Copy out every line of the items below word for word, leaving nothing out.

## Dataset entries
==*==

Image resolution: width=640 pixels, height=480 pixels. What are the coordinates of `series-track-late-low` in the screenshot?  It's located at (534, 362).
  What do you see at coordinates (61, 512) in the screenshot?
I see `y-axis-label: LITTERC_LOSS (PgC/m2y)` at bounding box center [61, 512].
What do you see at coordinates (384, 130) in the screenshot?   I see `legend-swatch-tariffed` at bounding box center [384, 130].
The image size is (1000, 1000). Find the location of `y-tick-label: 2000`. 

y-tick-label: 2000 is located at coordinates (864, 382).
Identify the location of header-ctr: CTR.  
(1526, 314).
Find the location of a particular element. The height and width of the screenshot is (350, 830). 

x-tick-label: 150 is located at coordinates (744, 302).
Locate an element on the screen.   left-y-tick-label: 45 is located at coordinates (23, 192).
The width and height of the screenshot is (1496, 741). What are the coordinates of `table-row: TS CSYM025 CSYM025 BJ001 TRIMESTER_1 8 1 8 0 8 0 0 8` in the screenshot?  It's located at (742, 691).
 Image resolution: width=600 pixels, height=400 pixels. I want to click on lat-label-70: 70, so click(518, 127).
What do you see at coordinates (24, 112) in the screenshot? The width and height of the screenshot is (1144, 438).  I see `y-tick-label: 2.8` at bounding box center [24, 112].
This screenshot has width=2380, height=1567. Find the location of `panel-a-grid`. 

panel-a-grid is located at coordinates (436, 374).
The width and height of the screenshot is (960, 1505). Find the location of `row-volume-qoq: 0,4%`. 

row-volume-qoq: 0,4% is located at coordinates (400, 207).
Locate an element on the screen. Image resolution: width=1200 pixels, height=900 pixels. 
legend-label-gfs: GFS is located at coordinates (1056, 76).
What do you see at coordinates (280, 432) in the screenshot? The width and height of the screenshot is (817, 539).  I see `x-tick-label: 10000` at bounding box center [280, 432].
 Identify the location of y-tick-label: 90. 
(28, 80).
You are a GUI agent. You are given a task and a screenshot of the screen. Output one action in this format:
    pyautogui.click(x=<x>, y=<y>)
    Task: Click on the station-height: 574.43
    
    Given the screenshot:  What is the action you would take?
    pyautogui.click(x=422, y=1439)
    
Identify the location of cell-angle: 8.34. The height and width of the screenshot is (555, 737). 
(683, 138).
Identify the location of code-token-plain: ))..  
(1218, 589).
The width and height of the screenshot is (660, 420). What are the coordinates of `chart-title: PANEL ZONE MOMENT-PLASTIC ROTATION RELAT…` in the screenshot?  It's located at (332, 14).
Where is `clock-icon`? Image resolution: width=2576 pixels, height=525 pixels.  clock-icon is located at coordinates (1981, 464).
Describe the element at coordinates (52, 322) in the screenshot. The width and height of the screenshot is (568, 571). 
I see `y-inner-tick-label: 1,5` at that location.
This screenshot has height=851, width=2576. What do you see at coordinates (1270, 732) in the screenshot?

==*==

## ANSWER SPACE
Image resolution: width=640 pixels, height=480 pixels. What are the coordinates of `series-track-late-low` in the screenshot?  It's located at (534, 362).
  What do you see at coordinates (61, 512) in the screenshot?
I see `y-axis-label: LITTERC_LOSS (PgC/m2y)` at bounding box center [61, 512].
What do you see at coordinates (384, 130) in the screenshot?   I see `legend-swatch-tariffed` at bounding box center [384, 130].
The image size is (1000, 1000). Find the location of `y-tick-label: 2000`. 

y-tick-label: 2000 is located at coordinates (864, 382).
Identify the location of header-ctr: CTR.  
(1526, 314).
Find the location of a particular element. The height and width of the screenshot is (350, 830). 

x-tick-label: 150 is located at coordinates (744, 302).
Locate an element on the screen.   left-y-tick-label: 45 is located at coordinates (23, 192).
The width and height of the screenshot is (1496, 741). What are the coordinates of `table-row: TS CSYM025 CSYM025 BJ001 TRIMESTER_1 8 1 8 0 8 0 0 8` in the screenshot?  It's located at (742, 691).
 Image resolution: width=600 pixels, height=400 pixels. I want to click on lat-label-70: 70, so click(518, 127).
What do you see at coordinates (24, 112) in the screenshot? The width and height of the screenshot is (1144, 438).  I see `y-tick-label: 2.8` at bounding box center [24, 112].
This screenshot has width=2380, height=1567. Find the location of `panel-a-grid`. 

panel-a-grid is located at coordinates (436, 374).
The width and height of the screenshot is (960, 1505). Find the location of `row-volume-qoq: 0,4%`. 

row-volume-qoq: 0,4% is located at coordinates (400, 207).
Locate an element on the screen. Image resolution: width=1200 pixels, height=900 pixels. 
legend-label-gfs: GFS is located at coordinates (1056, 76).
What do you see at coordinates (280, 432) in the screenshot? The width and height of the screenshot is (817, 539).  I see `x-tick-label: 10000` at bounding box center [280, 432].
 Identify the location of y-tick-label: 90. 
(28, 80).
You are a GUI agent. You are given a task and a screenshot of the screen. Output one action in this format:
    pyautogui.click(x=<x>, y=<y>)
    Task: Click on the station-height: 574.43
    
    Given the screenshot:  What is the action you would take?
    pyautogui.click(x=422, y=1439)
    
Identify the location of cell-angle: 8.34. The height and width of the screenshot is (555, 737). 
(683, 138).
Identify the location of code-token-plain: ))..  
(1218, 589).
The width and height of the screenshot is (660, 420). What are the coordinates of `chart-title: PANEL ZONE MOMENT-PLASTIC ROTATION RELAT…` in the screenshot?  It's located at (332, 14).
Where is `clock-icon`? Image resolution: width=2576 pixels, height=525 pixels.  clock-icon is located at coordinates (1981, 464).
Describe the element at coordinates (52, 322) in the screenshot. The width and height of the screenshot is (568, 571). 
I see `y-inner-tick-label: 1,5` at that location.
This screenshot has height=851, width=2576. What do you see at coordinates (1270, 732) in the screenshot?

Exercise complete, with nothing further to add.